At work I recently wanted to let the central TV speak the company's main chatroom messages.
I'm using Psi+ to connect to our XMPP server. Psi writes chatroom logs into ~/.local/share/psi+/profiles/default/history/*.history, with one message per line.
At first I had to remove the timestamp from the messages, and then I had to filter out all non-alphanumeric characters which would not be spoken correctly anyway:
$ tail -n 1 -f .local/share/psi+/profiles/default/history/room\ | cut -b18-\ | tr -C -d '[:alnum:][:cntrl:] '
It did not work. Any single command after the tail worked, but piping several times did not.

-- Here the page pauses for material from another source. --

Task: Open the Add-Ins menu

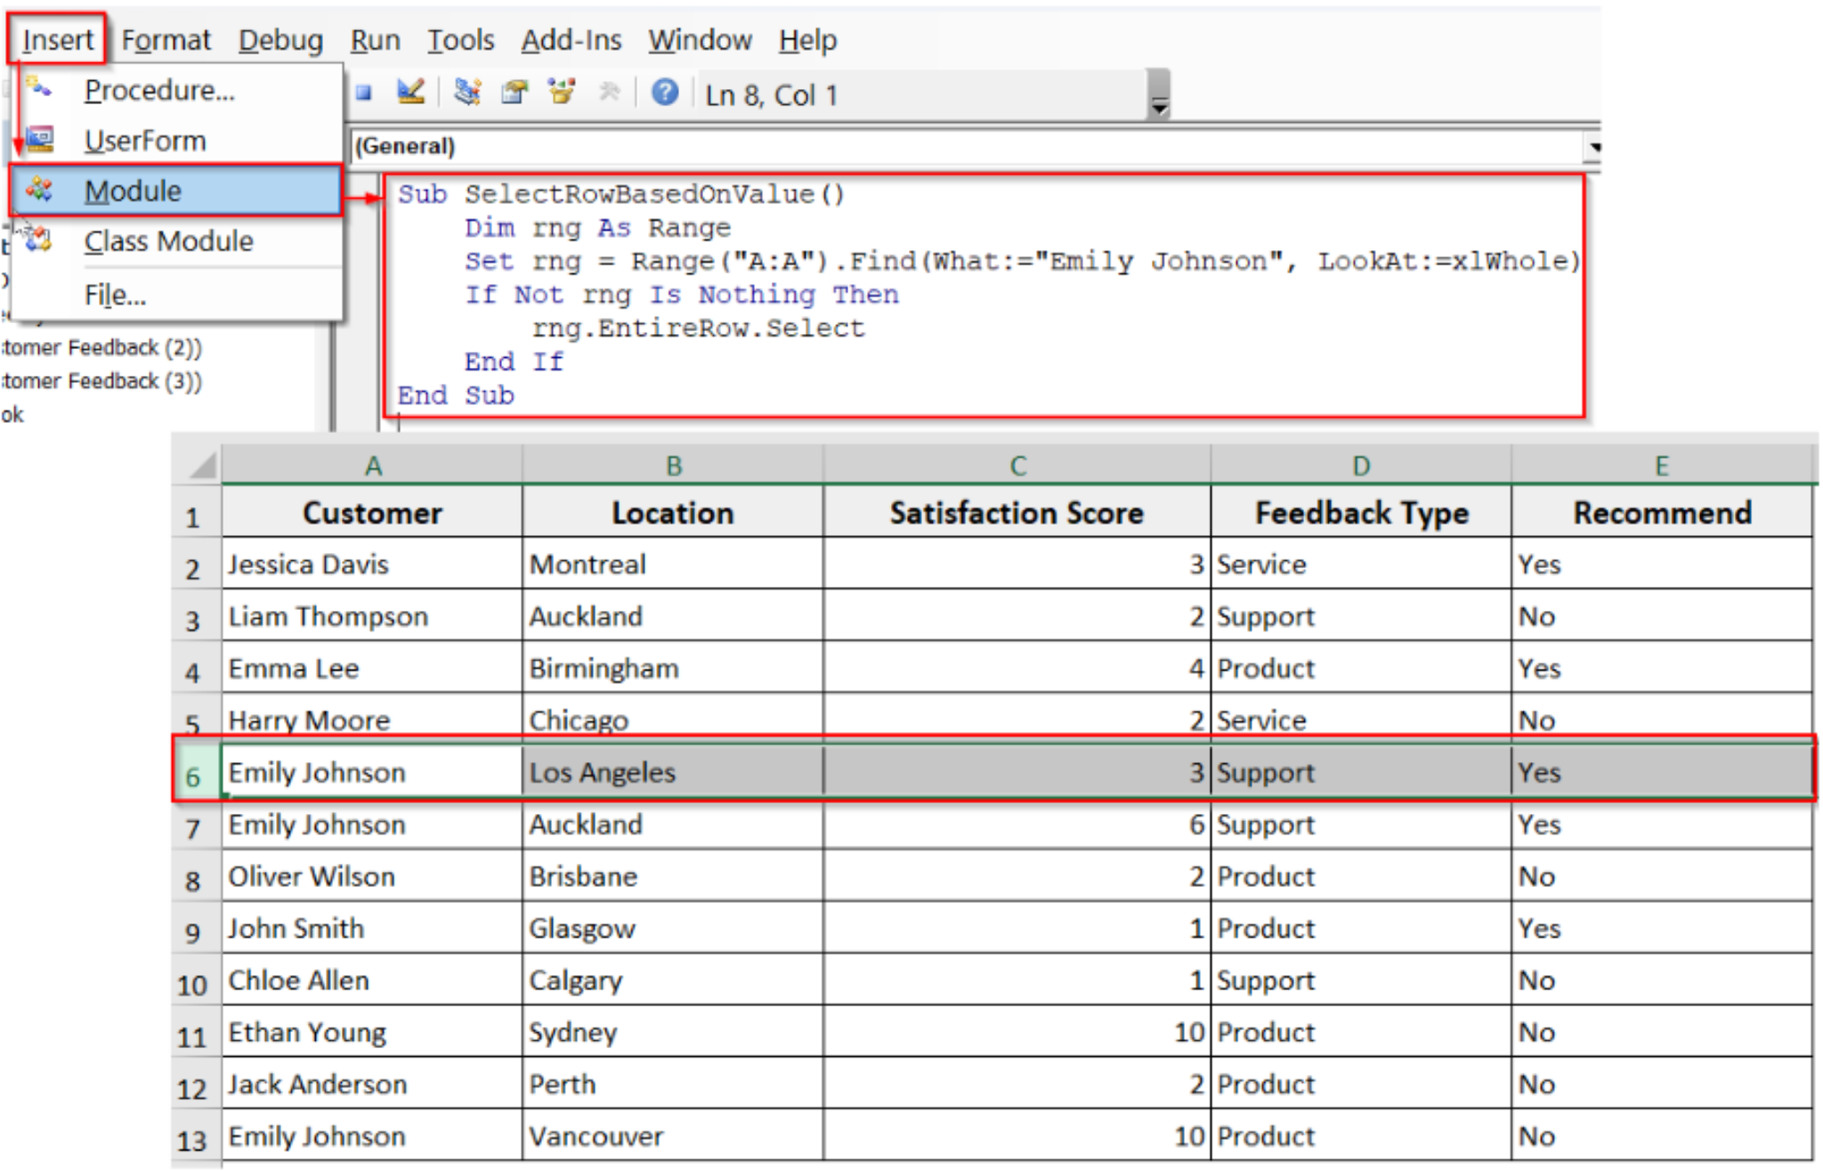Action: pos(572,39)
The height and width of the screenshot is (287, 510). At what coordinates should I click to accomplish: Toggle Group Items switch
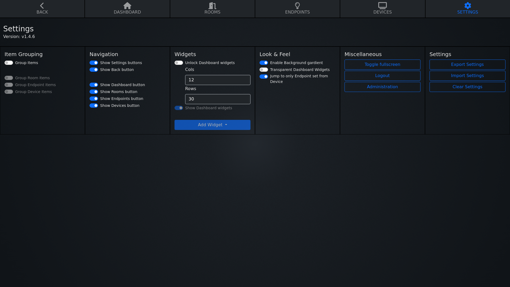pos(9,63)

After quite a lot of searching I found out that the pipe streams are buffered (cached). This is done to improve performance - with buffering, the tools receiving piped content will not have to handle each byte separately, but can do so in chunks.
Luckily there is a GNU coreutils command stdbuf which lets us modify the buffering settings:
$ tail -n 1 -f .local/share/psi+/profiles/default/history/room\ | stdbuf -i0 -oL tr -C -d '[:alnum:][:cntrl:] '\ | stdbuf -i0 -oL cut -b18-\ | spd-say -l de -e
stdbuf -i0 disables input buffering, and stdbuf -oL uses line-based buffering for the output, which suits my use case very well.
spd-say is the command line interface to speech-dispatcher.
Then I started pulseaudio-dlna to get a local audio output device that sends the data to the TV-attached Chromcast dongle, and used pavucontrol to set the speech-dispatcher audio output device.
This was the first time in my live that I liked pulseaudio.